See, the word irony used to mean something. Irony was supposed to be this terrible thing where you set out to do something and accomplish the opposite. And, of course, most of the time, you’d be laughed at.
When Superman sets out to save the world and accidentally destroys it, that’s irony.
But, most people use the word irony more liberally. Just about any coincidence that is amusing gets called irony. Look at the Alanis Morissette song. Very few of those lines actually qualify as irony by my definition. Most of ‘em are just plain bad luck. And - that’s cool. But, it’s not irony.
So, I usually chime in. When someone says “oh, that’s kind of ironic, isn’t it?”, I answer: “No. It’s not.” Or, when they tell me a story that’s supposed to be ironic, I ask: “How is that ironic? It sounds coincidental.”
Buzzkill, right?
Here’s irony. I bought a pocket classic Karl Marx book for $3 at Barnes and Noble this weekend.
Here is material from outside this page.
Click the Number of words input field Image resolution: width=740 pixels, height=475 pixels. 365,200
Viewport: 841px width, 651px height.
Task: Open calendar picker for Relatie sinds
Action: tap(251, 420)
I think Karl would have got the irony. The very book in which he coined the term “commodity fetishism” now being sold as a commodity.
I was watching a Frontline DVD from Netflix last night, called “The Persuaders”. It was about marketing and advertising folks, and how they create “emotional connections beyond reason” for brands and products. There was a statement in there that seemed dismal but true: when marketing is successful in creating value associations for commodities in our culture, then culture suffers a loss. And, ultimately, it becomes more difficult to assign value associations to commodities.
Great brand equity is like death magic. You can get it, but it depletes some unrecoverable part of culture every time you do.
I bought the Marx book with cash. No need for the credit card companies to have that piece of data. (They’ll never find me here on this blog. . . hiding in plain sight.)
Bad news for cold warriors: Marx is not dead. By ending the cold war, we’ve opened the door for people to read what this man said again. An entire generation, or two, spoke his name only with a special reserved hiss of contempt. They knew, without needing to read a word, that he was evil and nefarious. So, they never read him. But now, the communist experiment is over. It has failed. And, Karl Marx’s 2,000 page critique of capitalism still stands. And, so many of its words are still so meaningfull.
Commodity fetishism.
100 years ago, this concept was hard to explain. Now, it’s simple. Just say one word: Ipod.